*PAGE EXCERPT*:
# Dewalt 876 Bandsaw, it was all going so well..... can this be fixed?



## albachippie (Feb 2, 2010)

I bought a second hand, but still boxed and unused, DeWalt 876 bandsaw back in October. With work and general life busyness I've only now got round to setting it up. Set up was great, and surprisingly straight forward. I did the usual test cuts of random wavey lines with great new tool enthusiasm! All was good!

Then, I did a rip cut using the fence, through a 3"sq piece of pine. Again, all seemed great, untill I checked the fresh cut for square. Well, it wasn't! Square I mean. The blade was sitting perfectly square to the table, and the fence also was square to the table. The problem is that the extruded alluminium table, when you put a straight edge along the surface, is far from flat, in any direction. The scale running along the front of the table doesn't lie flush with the table either, which means the fence is following the variations in the table rather than sitting against the scale. The photos give an idea.










The new(ish) saw!

*SET EXERCISE*: In the bandsaw post, what did the writer rip with the fence?

*INFORMATION SHOWN*:
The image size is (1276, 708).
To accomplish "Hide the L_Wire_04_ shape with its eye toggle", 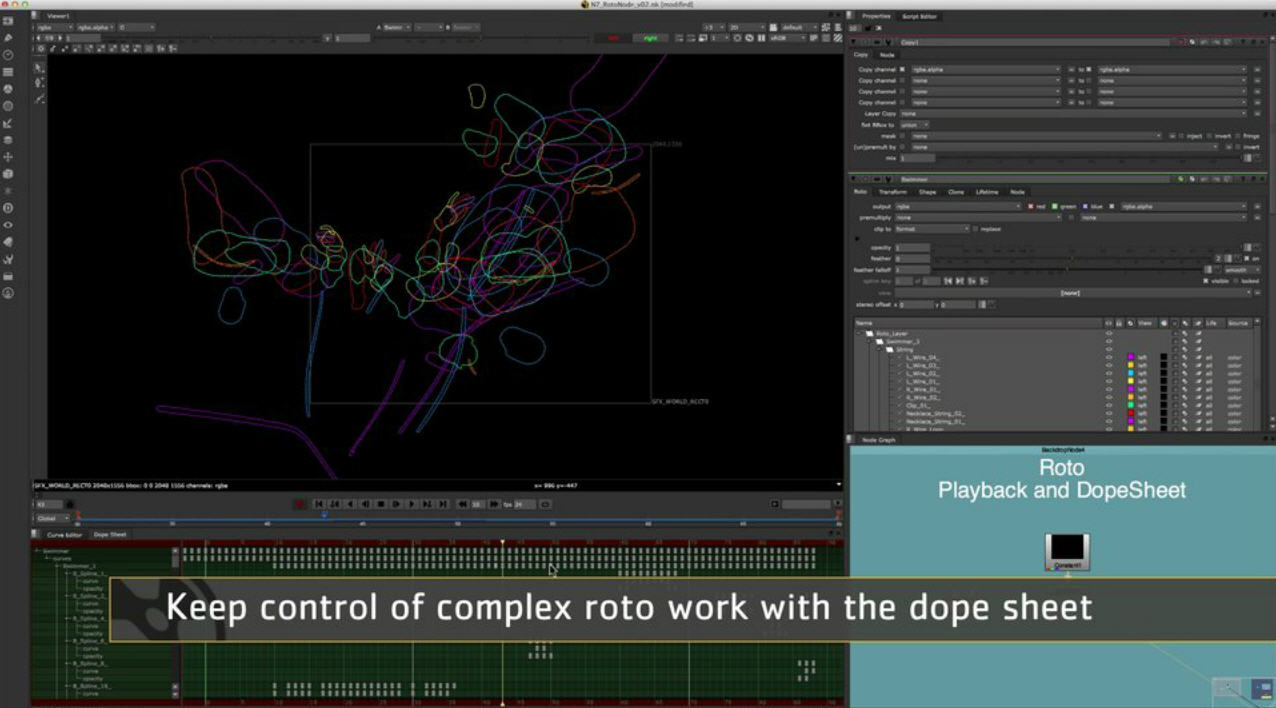I will [1111, 357].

*WRITTEN RESPONSE*: A 3-inch-square piece of pine.